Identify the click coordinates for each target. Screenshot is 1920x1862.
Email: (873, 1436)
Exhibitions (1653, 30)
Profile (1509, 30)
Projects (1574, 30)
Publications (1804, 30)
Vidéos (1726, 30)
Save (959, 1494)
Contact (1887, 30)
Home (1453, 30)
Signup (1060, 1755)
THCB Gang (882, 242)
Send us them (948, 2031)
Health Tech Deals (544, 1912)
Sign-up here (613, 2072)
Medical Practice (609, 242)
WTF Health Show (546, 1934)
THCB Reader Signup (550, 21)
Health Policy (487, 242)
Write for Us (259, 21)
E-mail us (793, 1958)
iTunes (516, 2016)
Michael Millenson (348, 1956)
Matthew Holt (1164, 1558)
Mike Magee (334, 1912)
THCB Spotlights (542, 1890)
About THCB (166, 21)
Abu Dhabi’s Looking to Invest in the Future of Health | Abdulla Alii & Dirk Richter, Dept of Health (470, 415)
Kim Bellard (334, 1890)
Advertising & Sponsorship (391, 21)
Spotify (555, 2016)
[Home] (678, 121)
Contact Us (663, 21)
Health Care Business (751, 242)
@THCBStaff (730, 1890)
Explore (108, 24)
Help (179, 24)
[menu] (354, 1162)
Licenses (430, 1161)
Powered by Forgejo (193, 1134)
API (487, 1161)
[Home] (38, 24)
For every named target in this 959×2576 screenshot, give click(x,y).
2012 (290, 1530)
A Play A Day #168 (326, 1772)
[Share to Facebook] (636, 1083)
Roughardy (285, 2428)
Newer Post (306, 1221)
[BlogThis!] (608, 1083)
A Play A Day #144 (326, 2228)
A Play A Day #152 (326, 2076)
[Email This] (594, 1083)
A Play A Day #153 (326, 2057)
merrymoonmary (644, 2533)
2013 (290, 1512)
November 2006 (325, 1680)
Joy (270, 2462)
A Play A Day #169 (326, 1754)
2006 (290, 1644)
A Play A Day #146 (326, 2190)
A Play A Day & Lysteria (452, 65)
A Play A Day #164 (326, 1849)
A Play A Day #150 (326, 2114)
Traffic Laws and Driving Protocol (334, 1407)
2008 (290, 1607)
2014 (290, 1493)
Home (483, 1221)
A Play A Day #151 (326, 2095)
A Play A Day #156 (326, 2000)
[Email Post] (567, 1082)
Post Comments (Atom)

EXERCISE PROMPT:
Reproduce the data in full, exactly as presented.

OUTPUT FOR THIS TASK:
Identify the click coordinates for each target. Screenshot is 1920x1862.
Email: (873, 1436)
Exhibitions (1653, 30)
Profile (1509, 30)
Projects (1574, 30)
Publications (1804, 30)
Vidéos (1726, 30)
Save (959, 1494)
Contact (1887, 30)
Home (1453, 30)
Signup (1060, 1755)
THCB Gang (882, 242)
Send us them (948, 2031)
Health Tech Deals (544, 1912)
Sign-up here (613, 2072)
Medical Practice (609, 242)
WTF Health Show (546, 1934)
THCB Reader Signup (550, 21)
Health Policy (487, 242)
Write for Us (259, 21)
E-mail us (793, 1958)
iTunes (516, 2016)
Michael Millenson (348, 1956)
Matthew Holt (1164, 1558)
Mike Magee (334, 1912)
THCB Spotlights (542, 1890)
About THCB (166, 21)
Abu Dhabi’s Looking to Invest in the Future of Health | Abdulla Alii & Dirk Richter, Dept of Health (470, 415)
Kim Bellard (334, 1890)
Advertising & Sponsorship (391, 21)
Spotify (555, 2016)
[Home] (678, 121)
Contact Us (663, 21)
Health Care Business (751, 242)
@THCBStaff (730, 1890)
Explore (108, 24)
Help (179, 24)
[menu] (354, 1162)
Licenses (430, 1161)
Powered by Forgejo (193, 1134)
API (487, 1161)
[Home] (38, 24)
For every named target in this 959×2576 screenshot, give click(x,y).
2012 (290, 1530)
A Play A Day #168 (326, 1772)
[Share to Facebook] (636, 1083)
Roughardy (285, 2428)
Newer Post (306, 1221)
[BlogThis!] (608, 1083)
A Play A Day #144 (326, 2228)
A Play A Day #152 (326, 2076)
[Email This] (594, 1083)
A Play A Day #153 (326, 2057)
merrymoonmary (644, 2533)
2013 (290, 1512)
November 2006 (325, 1680)
Joy (270, 2462)
A Play A Day #169 (326, 1754)
2006 (290, 1644)
A Play A Day #146 (326, 2190)
A Play A Day & Lysteria (452, 65)
A Play A Day #164 (326, 1849)
A Play A Day #150 (326, 2114)
Traffic Laws and Driving Protocol (334, 1407)
2008 (290, 1607)
2014 (290, 1493)
Home (483, 1221)
A Play A Day #151 (326, 2095)
A Play A Day #156 (326, 2000)
[Email Post] (567, 1082)
Post Comments (Atom)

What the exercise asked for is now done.